Mr Ekniti said the National Economic and Social Development Council (NESDC) reported its assessment of the war, predicting the conflict is likely to last longer than one month, exceeding earlier expectations, reports the Bangkok Post.
He was speaking after an urgent meeting of Finance Ministry executives to assess the impact of the Middle Eastern conflict on the Thai economy.
"The NESDC conducted an in-depth analysis of economic impact scenarios," Mr Ekniti said.
"Initially it assessed a case in which the war could end within one month, estimating that every $10 increase in oil prices would reduce GDP growth by around 0.2 percentage points."

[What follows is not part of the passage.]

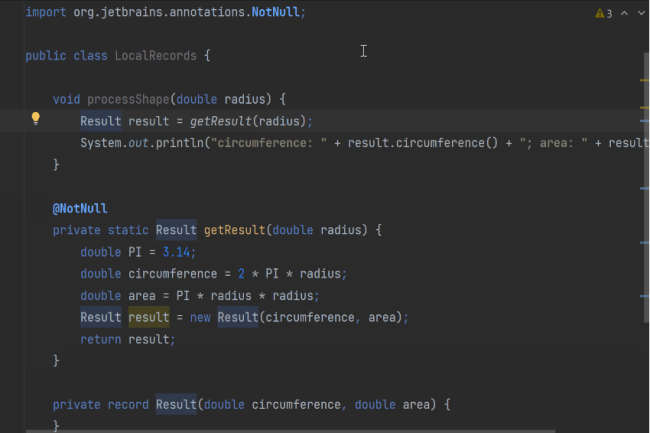Go to next highlighted problem down arrow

However, the conflict now shows signs of becoming prolonged and is likely to push global oil prices significantly higher than previously estimated, said Mr Ekniti, which would directly affect energy costs and the economy.
He said the ministry urgently convened an internal meeting of executives to analyse the oil market and related import factors. Following the meeting, the finance permanent secretary or ministry spokesperson will provide further details and conclusions to the media, said Mr Ekniti.
Previously Danucha Pichayanan, secretary-general of the NESDC, said the agency assessed the potential impact on GDP of the war using two scenarios.
In the first scenario, the war ends within one month and the Strait of Hormuz is closed, causing oil prices to rise to $95-105 per barrel, which could reduce Thai economic growth to 1.6% from a projection of 2%, noted the NESDC.
In the second scenario, the war lasts more than one month and the strait remains closed, disrupting oil shipments and the global supply chain, with oil climbing to $115-125 per barrel. In this case, Thai GDP growth slows to 1.3% this year, according to the council.